To the extent you have any remaining basis in the loan you may treat the loss as a non-business bad debt, which is treated as a capital loss. The loss may offset capital gain, with any excess loss applied against up to $3,000 of ordinary income per year. To receive business bad debt treatment (and ordinary loss treatment), you must be able to show the corporation was your primary means of support, the loan was documented (and subject to interest at least equal to the applicable federal rate) and was made to continue your employee status. As you took no salary during the period you made the loans, the business bad-debt argument would be rejected.If you used the basis in the loan to claim losses, you must reduce your basis in the loan. Only to the extent you have basis in the loan may a loss be claimed.
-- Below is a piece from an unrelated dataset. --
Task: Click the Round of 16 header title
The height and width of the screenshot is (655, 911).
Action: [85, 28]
- My father died this year. He had an annuity that was cashed out by his estate. Doesn’t the annuity get stepped up to fair market value date of death? The insurance company is saying part of the payment is taxable.
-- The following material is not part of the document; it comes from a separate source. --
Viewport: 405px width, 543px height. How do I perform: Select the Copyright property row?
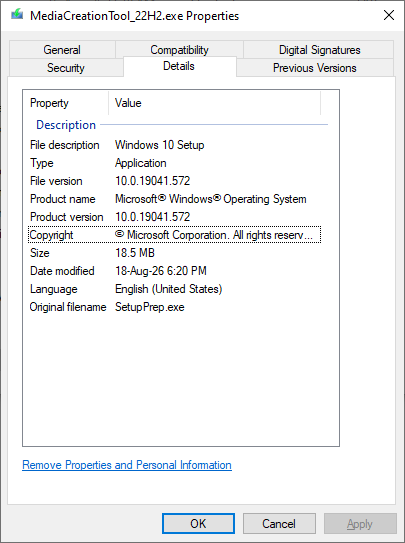175,235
The payment of the annuity is considered to generate income in respect of a decedent (IRD). IRD assets, such as IRA accounts and annuities do not get an automatic step-up in basis to fair market value on the date of death. This is due generally to the fact that the decedent has not recognized accumulated income as of the date of death. To prevent what is considered inappropriate tax forgiveness, IRD assets have a basis that carries over rather than stepping up. The basis of your father in the annuity passes to his estate. It is likely the insurance company can provide a breakdown of the taxable and non-taxable portions of the payment.
- I moved out of my old house about 8 years ago and began renting it. I prepared my own returns, and I never depreciated the house. If I start depreciating it now, is that OK?
A Form 3115 may be filed with IRS to catch up on the foregone depreciation. Otherwise, you have to account for allowed or allowable depreciation and you would lose the benefit of the depreciation from the closed years. The additional depreciation may be claimed on the current year return, as long as a Form 3115 is filed with the IRS national office before filing a copy with the timely filed return.
- I cosigned a note for a good friend as a personal favor. That “friend” has disappeared and I have to pay the bank. Can I get a deduction?
As you are not in the trade or business of lending money, the payment of the obligation would give rise to a capital loss as payments are made. You would be considered to have a non-business bad debt. A capital loss is deductible against capital gain, with any excess loss able to offset ordinary income of up to $3,000 per year.
- I have a one-member LLC and I am reporting it on Schedule C. I have not paid my payroll taxes on time, and IRS is questioning me. I told them that since I have an LLC I am not personally liable for the payroll taxes. Is my argument valid?
At least one district court has decided that the sole member of an LLC (disregarded entity) is personally liable for federal employment taxes regardless of any state LLC laws.